Bildiğimiz kadarıyla tabiatta bazı sürülerin yılın bazı dönemlerinde diğer günlerden farklı durumları olur, çok huysuzlaşırlar, kimseyi belirli bir mesafeden fazla yanlarına yaklaştırmazlar, her zamankinden farklı ve garip sesler çıkarırlar. Nasıl bir tavır göstereceklerini tahmin edemediğiniz için haklı olarak tehlikeli bulursunuz.

Bir kısmı kızanlık döneminde, bir kısmı yavrularını yetiştirme mevsiminde, bazıları da avlanma zamanlarında bu şekilde azarlar.

Bana mı öyle geliyor, putperestleri hiç bu kadar azgın görmemiştim. Siz de fark ediyor musunuz? Şu günlerde nereye baksak onların azgınlık ve serkeşlikleriyle karşılaşıyoruz. Ne yapacaklarını kestiremiyorsunuz, hangi sözden nasıl bir anlam çıkaracaklarını, bulundukları topluluk içinde nasıl bir çıkış yapacaklarını hiç mi hiç bilemiyorsunuz. Saldırganlıklarından hiç emin olamıyorsunuz.

Tevhid tarihine baktığımızda geçmişteki putperest müşriklerin de böyle azgınlık dönemlerinin olduğunu görüyoruz.

Özellikle putlarına dokunulduğu zamanlarda, daha doğrusu putlarının hiç bir şey olmadığının ortaya çıktığı, foyalarının döküldüğü zamanlarda putlarına her zamankinden daha fazla sarıldıklarını görüyoruz.

Nuh Aleyhisselam’ın gece gündüz, gizliden ve açıktan yıllarca süren davetine putperest kavmi direndikçe direndi; “Dediler ki, sakın ilahlarınızdan vaz geçmeyin; Ved’den, Süva’dan, Yeğus’dan, Ye’uk ve Nesr’den asla vaz geçmeyin!” (Nuh/23)

Mekke müşrikleri de Rasûlullah’ı yadırgamışlar; demek bunca ilahları bir tek ilaha indirmiş ha, gerçekten şaşılacak şey demişlerdi.

“Onların ileri gelenleri harekete geçip şöyle dediler; yürüyün, ilahlarınıza bağlılıkta sebat gösterin.
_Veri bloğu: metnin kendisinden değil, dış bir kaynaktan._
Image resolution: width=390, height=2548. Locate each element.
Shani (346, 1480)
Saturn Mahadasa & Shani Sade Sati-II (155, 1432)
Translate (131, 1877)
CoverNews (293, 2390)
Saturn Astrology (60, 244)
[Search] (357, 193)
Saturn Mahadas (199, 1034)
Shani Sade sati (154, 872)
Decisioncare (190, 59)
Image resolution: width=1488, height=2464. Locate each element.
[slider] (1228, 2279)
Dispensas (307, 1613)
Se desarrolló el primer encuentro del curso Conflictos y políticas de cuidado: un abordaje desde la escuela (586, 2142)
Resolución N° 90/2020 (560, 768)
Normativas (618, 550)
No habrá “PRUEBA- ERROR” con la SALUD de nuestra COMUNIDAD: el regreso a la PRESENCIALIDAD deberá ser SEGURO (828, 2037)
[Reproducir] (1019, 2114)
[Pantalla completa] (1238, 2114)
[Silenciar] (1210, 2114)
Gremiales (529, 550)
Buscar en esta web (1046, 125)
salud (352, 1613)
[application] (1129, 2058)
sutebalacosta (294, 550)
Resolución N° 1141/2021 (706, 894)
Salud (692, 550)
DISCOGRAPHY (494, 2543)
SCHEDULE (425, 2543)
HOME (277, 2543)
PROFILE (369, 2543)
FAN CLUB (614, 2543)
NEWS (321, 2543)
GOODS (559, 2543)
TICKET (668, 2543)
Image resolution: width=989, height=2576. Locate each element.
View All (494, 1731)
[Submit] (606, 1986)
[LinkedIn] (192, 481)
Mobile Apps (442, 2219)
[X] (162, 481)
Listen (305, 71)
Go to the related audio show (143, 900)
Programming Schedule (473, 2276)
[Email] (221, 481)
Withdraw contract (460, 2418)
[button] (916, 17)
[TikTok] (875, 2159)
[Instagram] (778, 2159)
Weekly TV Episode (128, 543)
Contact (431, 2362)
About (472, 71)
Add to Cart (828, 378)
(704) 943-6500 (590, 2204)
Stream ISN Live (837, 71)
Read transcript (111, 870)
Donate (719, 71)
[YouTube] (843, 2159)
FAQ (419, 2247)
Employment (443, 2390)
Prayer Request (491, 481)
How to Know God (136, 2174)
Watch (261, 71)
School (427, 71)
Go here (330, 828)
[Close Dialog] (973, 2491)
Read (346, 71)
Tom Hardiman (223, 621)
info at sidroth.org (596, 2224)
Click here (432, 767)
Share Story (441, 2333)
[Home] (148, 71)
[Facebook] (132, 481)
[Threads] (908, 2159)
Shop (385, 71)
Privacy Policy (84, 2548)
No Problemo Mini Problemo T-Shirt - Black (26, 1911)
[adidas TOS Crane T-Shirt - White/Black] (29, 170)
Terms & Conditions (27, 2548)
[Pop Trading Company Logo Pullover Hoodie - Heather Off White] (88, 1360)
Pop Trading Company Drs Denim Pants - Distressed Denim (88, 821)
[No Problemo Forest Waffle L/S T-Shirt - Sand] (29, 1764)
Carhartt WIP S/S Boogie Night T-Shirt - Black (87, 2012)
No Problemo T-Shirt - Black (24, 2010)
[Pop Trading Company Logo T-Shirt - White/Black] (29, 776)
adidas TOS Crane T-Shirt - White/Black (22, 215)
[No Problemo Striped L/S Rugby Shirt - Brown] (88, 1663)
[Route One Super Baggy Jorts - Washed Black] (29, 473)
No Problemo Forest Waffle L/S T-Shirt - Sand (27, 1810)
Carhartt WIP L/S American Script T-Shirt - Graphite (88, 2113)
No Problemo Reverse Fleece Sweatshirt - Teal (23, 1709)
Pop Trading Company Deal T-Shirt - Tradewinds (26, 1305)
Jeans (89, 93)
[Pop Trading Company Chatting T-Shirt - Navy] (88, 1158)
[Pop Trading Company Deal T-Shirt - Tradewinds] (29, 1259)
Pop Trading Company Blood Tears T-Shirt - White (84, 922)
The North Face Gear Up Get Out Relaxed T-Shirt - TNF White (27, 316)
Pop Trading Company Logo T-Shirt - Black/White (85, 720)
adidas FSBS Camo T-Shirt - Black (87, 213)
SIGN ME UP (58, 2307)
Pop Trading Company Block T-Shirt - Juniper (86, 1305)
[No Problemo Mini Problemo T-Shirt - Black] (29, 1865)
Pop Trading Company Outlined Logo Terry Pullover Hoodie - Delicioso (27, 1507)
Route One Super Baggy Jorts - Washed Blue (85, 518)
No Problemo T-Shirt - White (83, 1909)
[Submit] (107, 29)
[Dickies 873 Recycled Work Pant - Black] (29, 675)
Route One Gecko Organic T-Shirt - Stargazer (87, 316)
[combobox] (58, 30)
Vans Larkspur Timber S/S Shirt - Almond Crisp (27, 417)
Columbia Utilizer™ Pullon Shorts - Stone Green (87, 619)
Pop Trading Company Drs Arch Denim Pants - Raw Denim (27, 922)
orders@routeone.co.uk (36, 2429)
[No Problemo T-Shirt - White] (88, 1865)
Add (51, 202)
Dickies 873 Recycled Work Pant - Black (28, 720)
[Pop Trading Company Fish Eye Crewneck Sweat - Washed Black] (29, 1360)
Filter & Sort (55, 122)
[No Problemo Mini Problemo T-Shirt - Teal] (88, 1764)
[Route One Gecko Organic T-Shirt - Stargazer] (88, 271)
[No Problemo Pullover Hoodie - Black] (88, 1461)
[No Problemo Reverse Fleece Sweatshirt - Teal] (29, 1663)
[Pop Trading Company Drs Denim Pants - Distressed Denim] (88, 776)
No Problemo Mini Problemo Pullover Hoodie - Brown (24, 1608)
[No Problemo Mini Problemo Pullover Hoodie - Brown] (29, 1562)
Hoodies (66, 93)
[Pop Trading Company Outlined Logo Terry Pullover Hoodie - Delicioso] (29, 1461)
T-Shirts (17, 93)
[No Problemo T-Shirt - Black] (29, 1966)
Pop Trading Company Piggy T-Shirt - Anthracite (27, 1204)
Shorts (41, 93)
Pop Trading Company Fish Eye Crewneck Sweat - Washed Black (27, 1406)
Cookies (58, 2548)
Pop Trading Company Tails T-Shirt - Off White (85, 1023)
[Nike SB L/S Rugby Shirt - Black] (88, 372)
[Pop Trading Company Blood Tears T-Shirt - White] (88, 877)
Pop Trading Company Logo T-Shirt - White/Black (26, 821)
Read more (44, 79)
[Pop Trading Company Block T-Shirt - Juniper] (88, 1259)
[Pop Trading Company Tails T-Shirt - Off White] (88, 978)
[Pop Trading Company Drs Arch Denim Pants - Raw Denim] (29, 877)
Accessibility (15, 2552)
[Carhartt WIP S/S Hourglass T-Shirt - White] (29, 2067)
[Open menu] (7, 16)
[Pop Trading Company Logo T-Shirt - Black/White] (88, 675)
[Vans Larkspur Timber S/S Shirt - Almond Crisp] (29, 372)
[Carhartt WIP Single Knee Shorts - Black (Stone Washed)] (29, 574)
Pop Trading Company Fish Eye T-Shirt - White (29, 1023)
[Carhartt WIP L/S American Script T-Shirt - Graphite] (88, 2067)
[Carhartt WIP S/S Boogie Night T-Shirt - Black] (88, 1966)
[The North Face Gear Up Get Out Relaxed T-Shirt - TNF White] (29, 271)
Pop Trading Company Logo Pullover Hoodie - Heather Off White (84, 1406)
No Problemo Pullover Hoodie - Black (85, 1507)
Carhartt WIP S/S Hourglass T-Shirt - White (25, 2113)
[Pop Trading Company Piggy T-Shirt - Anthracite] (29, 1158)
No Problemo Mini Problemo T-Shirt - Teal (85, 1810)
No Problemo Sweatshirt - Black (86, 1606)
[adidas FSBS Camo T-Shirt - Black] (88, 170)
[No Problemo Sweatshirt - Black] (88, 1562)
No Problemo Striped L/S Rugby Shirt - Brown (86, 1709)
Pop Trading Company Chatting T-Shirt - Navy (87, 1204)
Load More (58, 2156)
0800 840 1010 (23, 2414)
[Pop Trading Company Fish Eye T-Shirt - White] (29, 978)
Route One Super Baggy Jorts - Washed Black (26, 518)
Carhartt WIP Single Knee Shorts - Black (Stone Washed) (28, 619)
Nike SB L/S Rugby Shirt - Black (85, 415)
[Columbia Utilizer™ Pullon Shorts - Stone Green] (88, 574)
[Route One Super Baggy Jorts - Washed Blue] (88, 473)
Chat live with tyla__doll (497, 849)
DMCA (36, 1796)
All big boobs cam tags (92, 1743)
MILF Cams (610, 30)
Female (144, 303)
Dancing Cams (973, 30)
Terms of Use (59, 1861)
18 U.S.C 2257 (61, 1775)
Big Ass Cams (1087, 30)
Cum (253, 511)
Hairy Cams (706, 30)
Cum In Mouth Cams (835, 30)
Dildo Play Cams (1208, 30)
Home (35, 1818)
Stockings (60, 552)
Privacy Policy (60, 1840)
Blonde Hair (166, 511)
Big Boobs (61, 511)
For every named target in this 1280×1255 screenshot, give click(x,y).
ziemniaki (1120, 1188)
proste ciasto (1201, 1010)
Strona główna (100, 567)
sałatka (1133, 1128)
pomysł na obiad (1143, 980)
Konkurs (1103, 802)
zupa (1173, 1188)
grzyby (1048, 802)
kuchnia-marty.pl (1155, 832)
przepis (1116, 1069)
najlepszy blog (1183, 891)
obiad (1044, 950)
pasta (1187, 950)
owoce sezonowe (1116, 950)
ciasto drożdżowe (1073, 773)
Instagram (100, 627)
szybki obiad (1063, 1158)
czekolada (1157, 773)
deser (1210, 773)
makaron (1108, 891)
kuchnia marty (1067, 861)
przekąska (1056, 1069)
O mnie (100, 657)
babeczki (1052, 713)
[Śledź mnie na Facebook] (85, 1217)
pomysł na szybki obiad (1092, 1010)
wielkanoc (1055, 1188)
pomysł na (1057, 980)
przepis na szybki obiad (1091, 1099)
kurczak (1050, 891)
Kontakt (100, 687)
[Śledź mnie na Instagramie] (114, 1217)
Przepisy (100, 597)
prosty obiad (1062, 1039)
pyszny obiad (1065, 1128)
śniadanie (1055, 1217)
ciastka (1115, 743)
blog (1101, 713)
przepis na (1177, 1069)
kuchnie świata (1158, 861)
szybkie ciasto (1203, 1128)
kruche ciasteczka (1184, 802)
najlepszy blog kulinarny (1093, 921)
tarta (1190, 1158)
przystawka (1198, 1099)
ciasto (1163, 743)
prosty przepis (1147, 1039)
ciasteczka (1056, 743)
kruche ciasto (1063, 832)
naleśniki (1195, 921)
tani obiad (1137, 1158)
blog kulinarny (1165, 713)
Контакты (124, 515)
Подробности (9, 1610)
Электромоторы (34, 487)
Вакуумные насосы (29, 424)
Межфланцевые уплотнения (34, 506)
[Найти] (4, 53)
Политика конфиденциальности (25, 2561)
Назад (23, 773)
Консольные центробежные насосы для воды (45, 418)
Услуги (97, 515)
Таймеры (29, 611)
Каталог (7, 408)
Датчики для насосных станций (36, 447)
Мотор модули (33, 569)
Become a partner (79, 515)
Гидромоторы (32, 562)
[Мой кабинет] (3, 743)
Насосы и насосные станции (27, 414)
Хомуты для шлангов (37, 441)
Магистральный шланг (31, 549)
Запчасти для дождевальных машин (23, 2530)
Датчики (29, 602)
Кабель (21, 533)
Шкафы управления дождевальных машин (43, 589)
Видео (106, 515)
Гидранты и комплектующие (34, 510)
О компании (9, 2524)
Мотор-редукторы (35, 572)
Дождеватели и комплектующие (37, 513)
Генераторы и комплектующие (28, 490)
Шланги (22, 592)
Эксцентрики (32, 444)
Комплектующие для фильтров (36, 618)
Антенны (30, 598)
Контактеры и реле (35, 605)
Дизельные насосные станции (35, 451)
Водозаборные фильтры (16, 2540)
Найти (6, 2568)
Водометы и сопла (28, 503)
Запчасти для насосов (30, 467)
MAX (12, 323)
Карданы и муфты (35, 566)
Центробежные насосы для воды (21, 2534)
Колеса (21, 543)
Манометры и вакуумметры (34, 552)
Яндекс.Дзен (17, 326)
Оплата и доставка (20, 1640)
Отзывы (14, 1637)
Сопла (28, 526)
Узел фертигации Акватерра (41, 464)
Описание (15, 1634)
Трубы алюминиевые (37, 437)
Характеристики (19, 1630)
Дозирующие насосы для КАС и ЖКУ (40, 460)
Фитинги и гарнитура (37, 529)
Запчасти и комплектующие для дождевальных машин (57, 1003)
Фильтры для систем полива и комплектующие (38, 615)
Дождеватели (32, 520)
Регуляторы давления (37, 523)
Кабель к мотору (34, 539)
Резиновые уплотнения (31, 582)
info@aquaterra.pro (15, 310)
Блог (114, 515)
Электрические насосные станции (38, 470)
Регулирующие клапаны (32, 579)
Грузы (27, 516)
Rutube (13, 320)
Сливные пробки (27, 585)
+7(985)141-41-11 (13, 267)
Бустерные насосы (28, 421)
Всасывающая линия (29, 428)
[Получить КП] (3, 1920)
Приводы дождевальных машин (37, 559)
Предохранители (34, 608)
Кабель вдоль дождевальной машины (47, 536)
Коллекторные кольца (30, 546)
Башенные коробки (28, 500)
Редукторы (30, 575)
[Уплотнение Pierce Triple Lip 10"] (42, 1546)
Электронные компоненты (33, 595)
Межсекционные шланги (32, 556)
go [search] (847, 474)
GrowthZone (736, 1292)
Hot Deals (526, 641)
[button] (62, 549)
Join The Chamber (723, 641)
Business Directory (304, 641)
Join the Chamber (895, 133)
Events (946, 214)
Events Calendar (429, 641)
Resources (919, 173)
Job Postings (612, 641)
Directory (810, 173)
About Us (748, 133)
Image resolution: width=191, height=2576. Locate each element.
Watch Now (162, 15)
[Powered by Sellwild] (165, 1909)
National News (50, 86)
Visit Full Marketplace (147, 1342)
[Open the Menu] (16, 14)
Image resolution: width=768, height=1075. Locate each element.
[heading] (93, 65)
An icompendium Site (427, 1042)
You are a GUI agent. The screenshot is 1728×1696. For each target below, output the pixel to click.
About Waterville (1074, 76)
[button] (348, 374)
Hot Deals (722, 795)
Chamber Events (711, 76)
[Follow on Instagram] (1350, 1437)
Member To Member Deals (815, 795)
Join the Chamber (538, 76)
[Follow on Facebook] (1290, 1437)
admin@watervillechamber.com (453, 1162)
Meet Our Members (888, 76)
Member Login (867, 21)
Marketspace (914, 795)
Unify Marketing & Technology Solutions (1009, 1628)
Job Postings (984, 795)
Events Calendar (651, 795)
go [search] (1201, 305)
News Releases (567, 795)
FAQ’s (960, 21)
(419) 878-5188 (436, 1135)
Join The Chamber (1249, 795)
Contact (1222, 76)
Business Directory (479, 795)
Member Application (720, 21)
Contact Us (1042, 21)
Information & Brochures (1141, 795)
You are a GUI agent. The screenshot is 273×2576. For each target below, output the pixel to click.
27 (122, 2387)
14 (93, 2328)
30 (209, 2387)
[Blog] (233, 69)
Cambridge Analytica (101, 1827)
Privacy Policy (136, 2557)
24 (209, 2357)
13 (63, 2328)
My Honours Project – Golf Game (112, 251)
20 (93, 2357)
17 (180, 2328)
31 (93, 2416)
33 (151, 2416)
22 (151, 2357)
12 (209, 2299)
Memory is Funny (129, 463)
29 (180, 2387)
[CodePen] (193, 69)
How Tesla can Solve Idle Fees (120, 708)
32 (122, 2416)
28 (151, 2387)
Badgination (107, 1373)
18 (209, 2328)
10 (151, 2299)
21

Sizden istenen budur!”(Sad 5,6)

Geçmiş tarihten öğrendiğimiz bir şey var ki; putperestlerin bu şekildeki azma dönemleri onların ya helâk olmasıyla sonuçlanmıştır ya da Tevhid ehli karşısındaki mağlubiyetleriyle bitmiştir.

Bizim bu azgınları nasıl bir akıbet bekliyor? Bilemeyiz. Rabbimizin bizden beklediği Tevhid davasını tebliğe devam etmemizdir.